Qualsiasi cosa si faccia nella vita deve avere uno scopo. Tanto più l’arte.

Twin Peaks

Sembra che oggi molte persone siano un po’ riluttanti a usare il termine “artista” per definire la propria vocazione: tu sei un artista?

Mi ha sempre annoiato l’infinita e sterile discussione “cosa è arte e cosa non lo è”. Lo decide la storia, cos’è l’arte. Io mi limito a comunicare attraverso l’unico linguaggio con il quale mi trovo a mio agio.

La genesi: il primo disegno che ti ha fatto urlare “Eureka!” — ovvero, “Cazzo, son bravo!”

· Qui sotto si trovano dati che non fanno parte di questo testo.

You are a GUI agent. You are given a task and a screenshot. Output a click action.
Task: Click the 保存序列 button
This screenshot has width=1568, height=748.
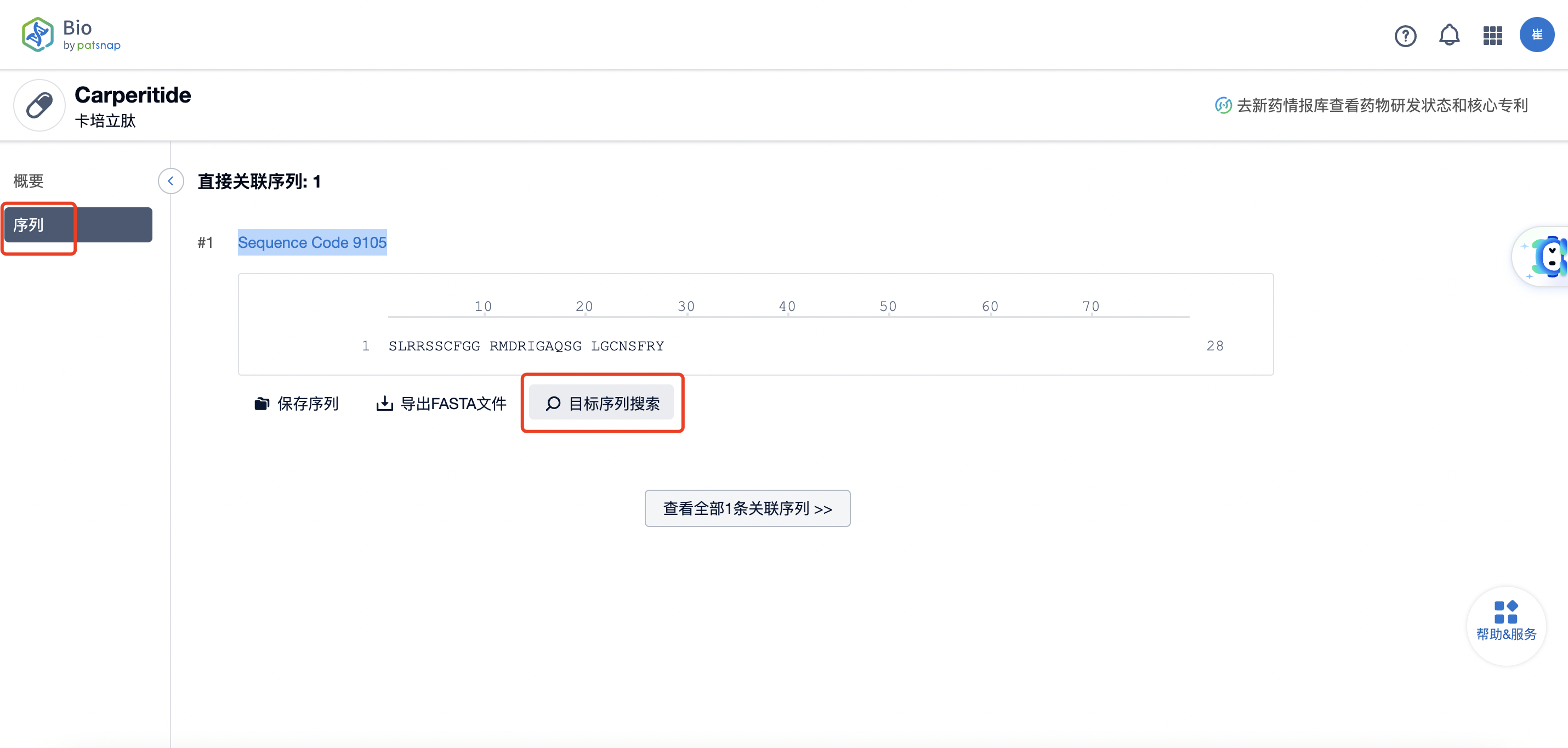coord(297,404)
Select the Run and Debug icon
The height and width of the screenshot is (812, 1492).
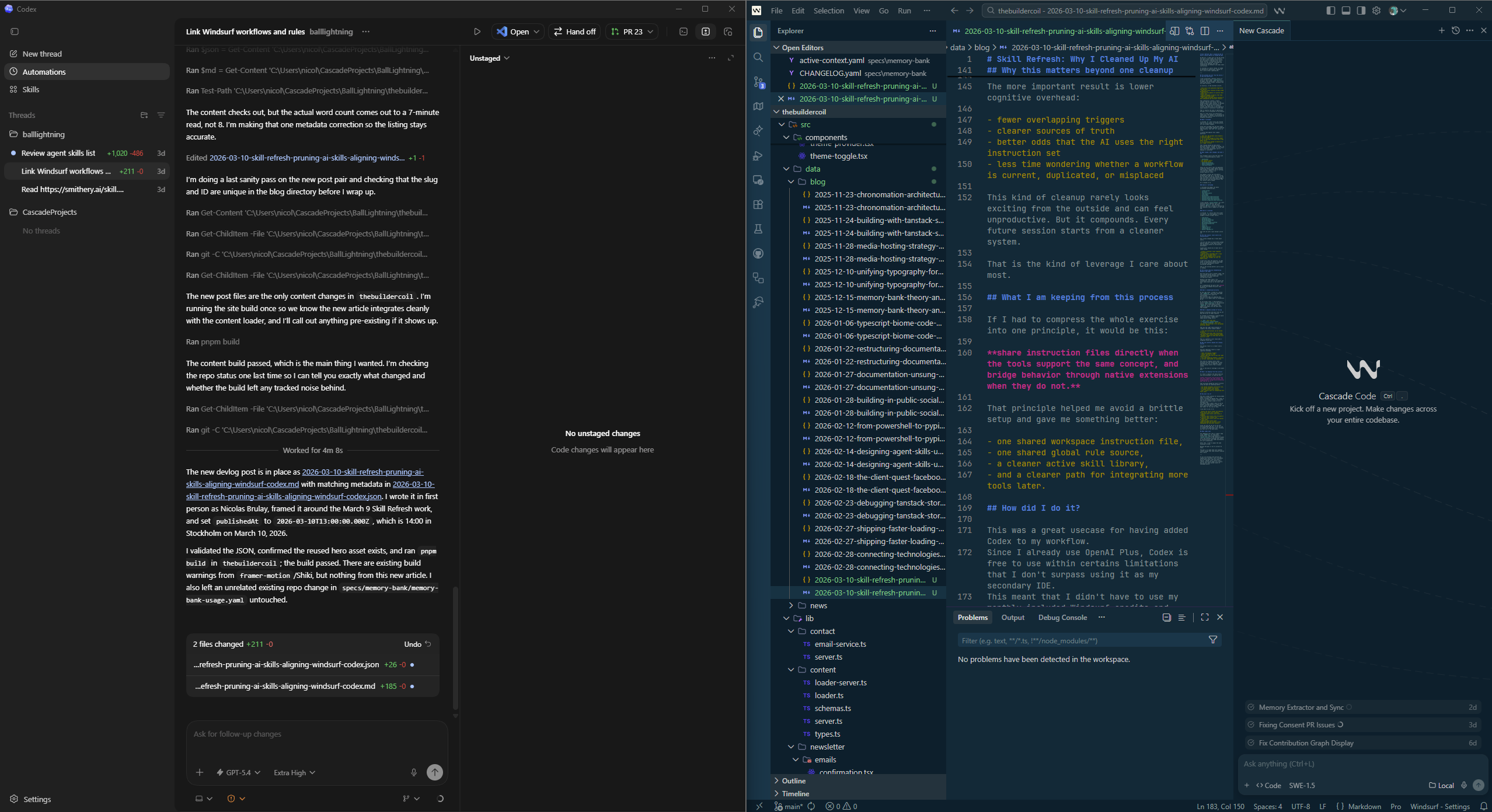point(757,155)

Un disegno fatto alle elementari. La maestra non credeva fossi stato io a realizzarlo, tanto che ha chiamato i miei genitori perché io le giuravo che era opera mia e pensava le stessi mentendo. I miei genitori le hanno confermato che l’autore ero proprio io. Quella maestra ogni tanto incontra ancora mia mamma nel piccolo paesino nel quale sono nato e le chiede sempre come sta andando il mio lavoro. Questa cosa mi emoziona sempre.

Capita ogni tanto di rompersi un po’ i marroni tra tutti gli appuntamenti e i festival a cui s’ha da partecipare?

Capita di stancarsi fisicamente. Capita di tornare con i muscoli che fanno male, con le orecchie che fischiano ancora per la confusione, con la testa che gira ancora per le troppe persone viste. Però personalmente non mi è ancora successo di annoiarmi.

woody

Basic CMYK

Hai collaborato anche con MTV: metti che ti fosse concesso per un giorno l’intero palinsesto della rete, cosa cambieresti?

Tornerei al palinsesto tipico degli anni ottanta: video in heavy rotation tutto il giorno. Rimanevo ore incollato alla tv a guardare quei videoclip che hanno contribuito a formare il mio immaginario.

Le tue “manie” da illustratore:

Non ho alcuna particolare mania. Tendo a programmarmi ogni giornata di lavoro in maniera piuttosto ferrea, dandomi degli orari e delle scadenze anche quando non ne ho. L’unica “mania” degna di questo nome è forse il fatto che ogni domenica sera mangio la pizza. È un rituale che mi porto dietro da quando sono bambino. Ma non c’entra nulla con l’illustrazione. O forse sì, chissà.

Il ricordo della tua infanzia a cui resti più legato:

Tantissimi ricordi. Davvero troppi. Ho avuto la fortuna di crescere circondato da una famiglia straordinaria, con due genitori che hanno fatto grandissimi scarifici per riuscire a non farmi mancare nulla. Ho una foto in camera da letto: ho sei anni e sono in braccio al mio babbo, che oggi non c’è più. Ho in mano un fumetto, probabilmente il primo fumetto che io abbia mai avuto. Ho ancora quell’albo: contiene una storia di Giorgio Cavazzano che di tanto in tanto rileggo.